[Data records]
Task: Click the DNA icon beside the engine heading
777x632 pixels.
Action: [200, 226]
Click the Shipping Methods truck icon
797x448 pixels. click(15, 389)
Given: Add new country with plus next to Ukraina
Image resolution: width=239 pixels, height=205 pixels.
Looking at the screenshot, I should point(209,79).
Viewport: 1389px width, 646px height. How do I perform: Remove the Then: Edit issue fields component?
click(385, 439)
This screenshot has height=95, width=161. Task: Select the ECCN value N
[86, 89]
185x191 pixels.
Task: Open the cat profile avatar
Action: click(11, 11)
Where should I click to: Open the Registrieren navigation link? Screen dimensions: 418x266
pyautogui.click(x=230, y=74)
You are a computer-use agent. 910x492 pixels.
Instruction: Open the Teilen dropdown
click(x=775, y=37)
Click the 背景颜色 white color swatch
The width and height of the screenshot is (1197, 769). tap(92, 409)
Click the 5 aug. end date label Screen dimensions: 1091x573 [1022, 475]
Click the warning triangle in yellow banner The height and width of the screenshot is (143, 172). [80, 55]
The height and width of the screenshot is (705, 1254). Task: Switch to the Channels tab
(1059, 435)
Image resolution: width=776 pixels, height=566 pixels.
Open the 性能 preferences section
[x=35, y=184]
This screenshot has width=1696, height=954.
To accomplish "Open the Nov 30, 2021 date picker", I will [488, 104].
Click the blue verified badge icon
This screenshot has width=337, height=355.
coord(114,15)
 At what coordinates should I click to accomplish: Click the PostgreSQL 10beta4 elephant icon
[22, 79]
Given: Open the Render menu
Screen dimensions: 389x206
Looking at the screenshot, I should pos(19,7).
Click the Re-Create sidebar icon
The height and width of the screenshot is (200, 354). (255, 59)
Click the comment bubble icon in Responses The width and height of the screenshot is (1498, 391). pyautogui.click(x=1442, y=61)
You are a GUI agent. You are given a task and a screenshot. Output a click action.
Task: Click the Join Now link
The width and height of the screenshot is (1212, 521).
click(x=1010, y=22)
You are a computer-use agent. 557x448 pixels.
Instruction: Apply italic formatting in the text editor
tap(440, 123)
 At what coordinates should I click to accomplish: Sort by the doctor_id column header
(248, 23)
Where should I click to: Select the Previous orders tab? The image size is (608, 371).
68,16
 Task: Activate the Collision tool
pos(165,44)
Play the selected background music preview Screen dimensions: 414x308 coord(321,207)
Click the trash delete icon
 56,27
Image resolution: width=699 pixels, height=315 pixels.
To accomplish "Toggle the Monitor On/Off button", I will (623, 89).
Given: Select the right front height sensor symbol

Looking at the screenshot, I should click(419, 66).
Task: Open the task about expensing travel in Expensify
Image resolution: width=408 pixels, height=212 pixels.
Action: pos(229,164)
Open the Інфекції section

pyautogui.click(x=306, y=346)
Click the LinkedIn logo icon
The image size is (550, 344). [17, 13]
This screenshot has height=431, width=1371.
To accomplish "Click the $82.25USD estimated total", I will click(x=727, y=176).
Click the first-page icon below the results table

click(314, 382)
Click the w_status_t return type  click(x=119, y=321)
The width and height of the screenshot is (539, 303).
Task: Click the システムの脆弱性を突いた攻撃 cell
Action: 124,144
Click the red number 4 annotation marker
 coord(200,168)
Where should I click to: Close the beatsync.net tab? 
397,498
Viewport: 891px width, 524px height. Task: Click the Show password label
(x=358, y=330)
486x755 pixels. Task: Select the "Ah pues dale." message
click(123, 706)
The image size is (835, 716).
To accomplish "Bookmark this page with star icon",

## TASK DIRECTIONS
Rewrite only the lines from the one containing "This screenshot has width=1696, height=954." down to the one containing "coord(114,15)", both included, keeping the requests unchanged and increasing every coordinate in the answers by 136.

## RIGHT ANSWER
This screenshot has width=1696, height=954.
To accomplish "Open the Nov 30, 2021 date picker", I will [624, 240].
Click the blue verified badge icon
This screenshot has width=337, height=355.
coord(250,151)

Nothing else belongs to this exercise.